Software to compare PDF files
- Durum: Closed
- Ödül: $600
- Alınan Girdiler: 6
- Kazanan: carlquist
This contest is to compare multiple PDF files based on the similarities of bounding boxes. This is not an easy contest and will require understanding of PDF libraries.
There are many PDF libraries available and it is not important which one is used.
Upload multiple PDF files (many).
Converts PDFs to PNGs with bounding box squares
PNG with bounding boxes shown - user selects which bounding boxes are of interest. Can select multiple bounding boxes.
Software then searches ALL the original PDFs - to find which files have the same bounding boxes.
Matches must be based on either:-
1. Approximate co-ordinates of the bounding boxes and the respective page number. Leaving room for 3% error in placement of bounding boxes.
2. Image match the area of the bounding box. It means for each match from (1) that another step must also convert that bounding box to a PNG file and do an image comparison - if almost identical images then it returns as a match.

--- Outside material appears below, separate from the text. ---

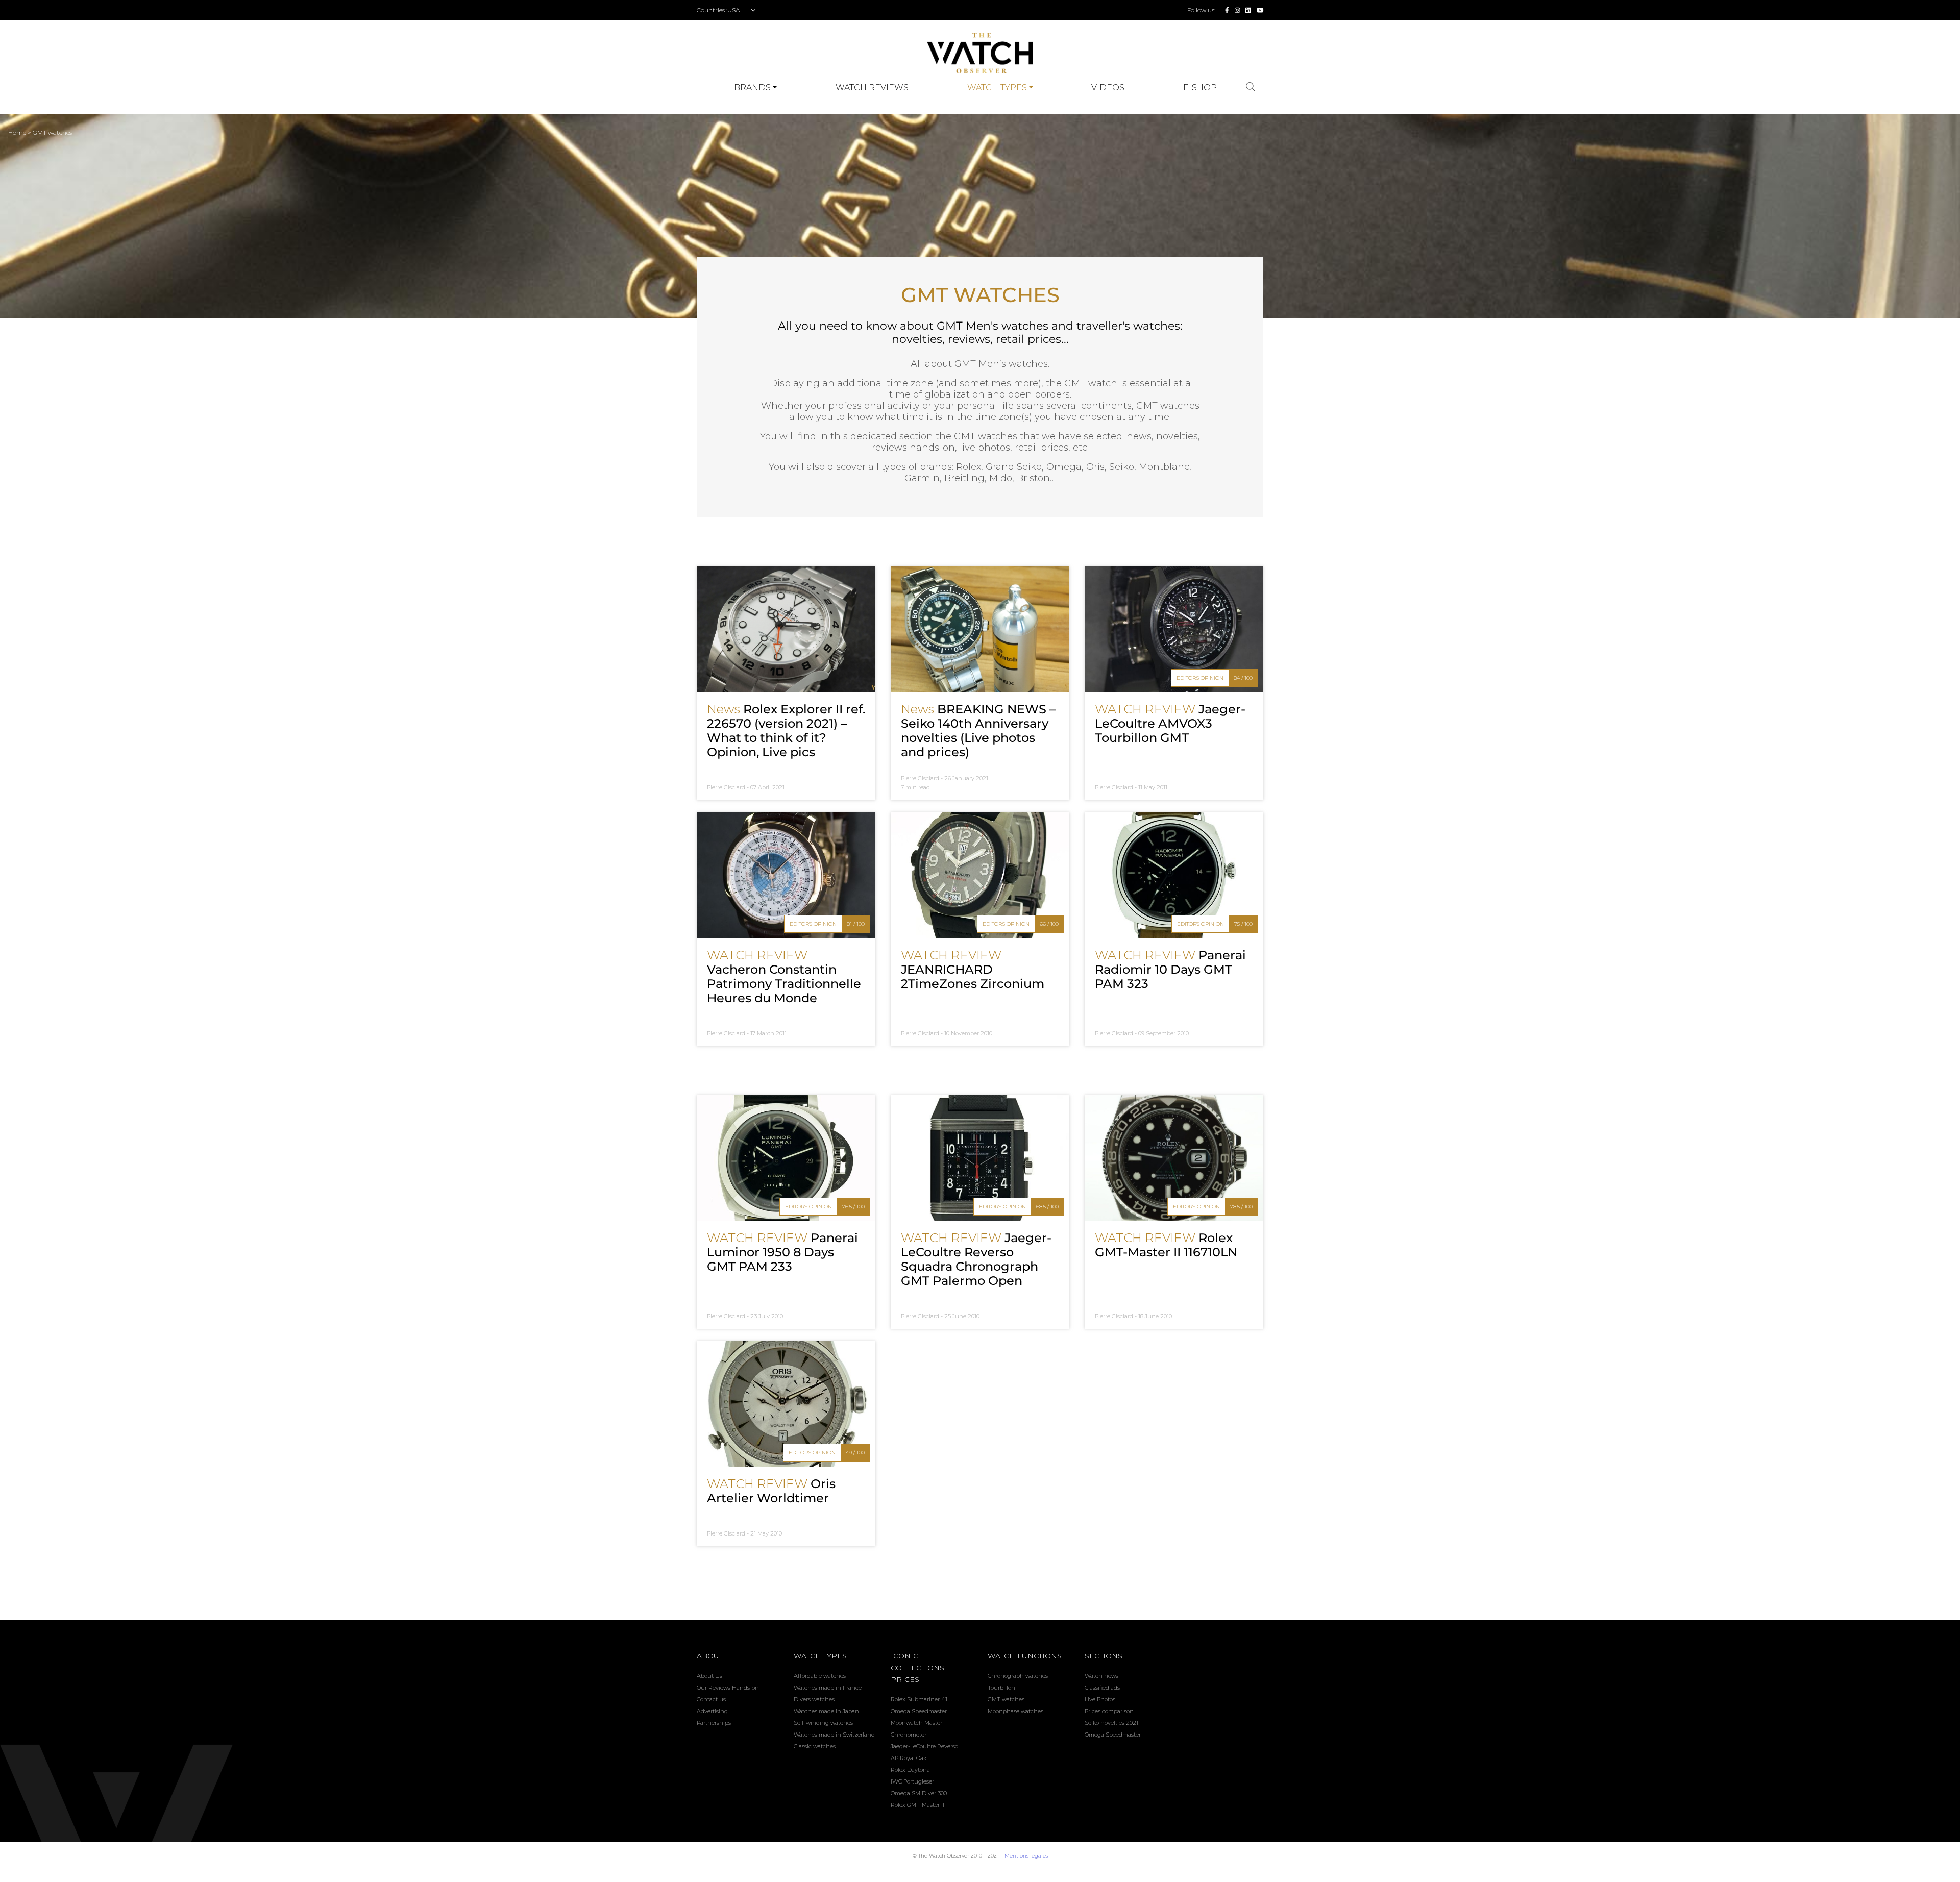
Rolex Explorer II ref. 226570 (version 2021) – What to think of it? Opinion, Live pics (786, 730)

The end result is the software shows a list of links to download that contain the PNGs\PDFs of the files with ONLY the same bounding boxes.
The winner will be asked to add a module to:-
-Enable the placement of another PNG image over any PDF image and re-write the PDF image. Many github libraries can do this.
-Put the bounding box through tessarect and do OCR text search in addition to the simple bounding box co-ordinate comparison. This would produce another criteria to match on.
So the winner can earn total $800+ from this Contest through the add on module.
Please serious entries only. I have zero patience so only do this once it is fully working! I suggest you first message me your proposed methodology and I can then confirm your ideas will succeed.
I recommend using [login to view URL] to save time.
Some other ideas would be to convert the bounding boxes to SVG format and use an existing SVG comparison library.